La Prefettura di Bologna ha deciso di assegnare la scorta al sindaco del capoluogo emiliano Matteo Lepore in seguito alle minacce comparse sui social nei giorni scorsi in seguito alla morte di Fakir. La protezione, secondo quanto scrivono i giornali, dovrebbe attivarsi nei prossimi giorni. 

«Ti vogliamo come Fakir», «Speriamo che qualcuno ti pianti una pallottola in testa», sono alcune delle gravissime minacce indirizzate al sindaco di Bologna che aveva chiamato a raccolta la città per una manifestazione dopo la morte di Abderrahim Fakir durante le concitate fasi di un fermo di polizia.

Per quelle minacce il primo cittadino ha presentato anche una denuncia in Questura.

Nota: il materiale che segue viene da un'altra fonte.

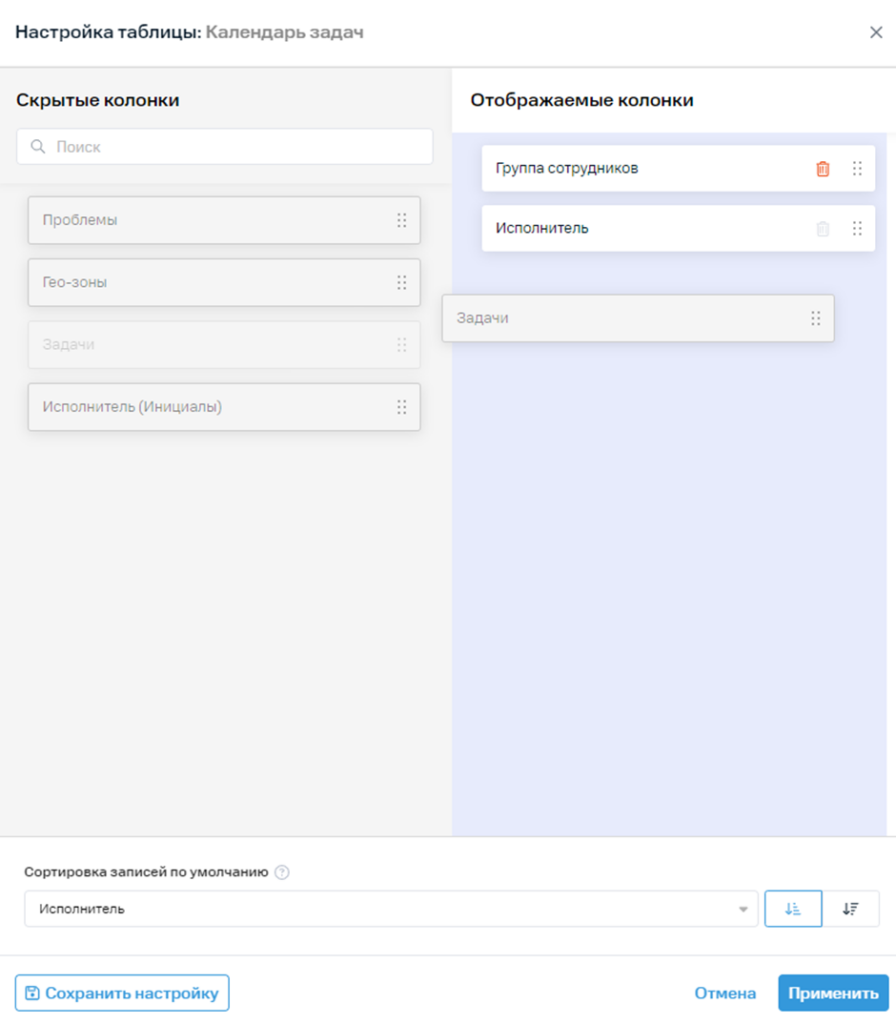Click the drag handle on the floating Задачи card
This screenshot has height=1024, width=896.
[816, 319]
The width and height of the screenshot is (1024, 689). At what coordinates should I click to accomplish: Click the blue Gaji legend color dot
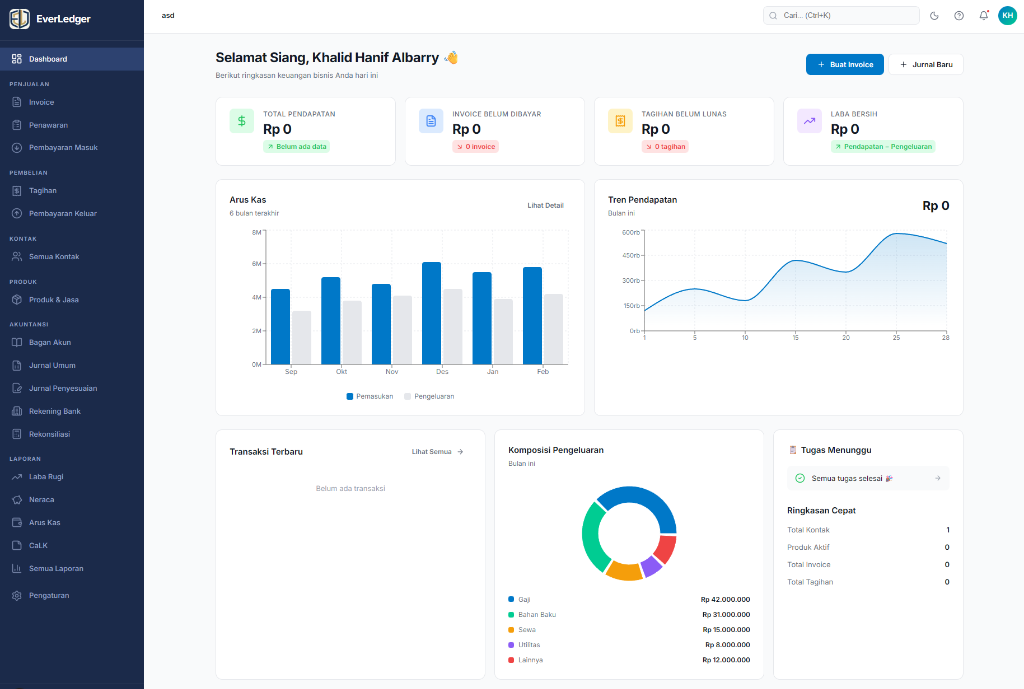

E ora si è stabilito che verrà attivata una scorta, i cui dettagli saranno approfonditi nella riunione del Comitato per l’ordine pubblico e la sicurezza.

Dopo gli attacchi del centrodestra, a Lepore è arrivata la solidarietà bipartisan in seguito alle minacce ricevute. Tra i vari attestati c’è anche quello della famiglia Fakir, che ha espresso tramite l’avvocato Fabio Anselmo, «la più profonda solidarietà» per gli insulti e le minacce «vigliacche» subite. «La fine di Fakir non si può augurare a nessuno».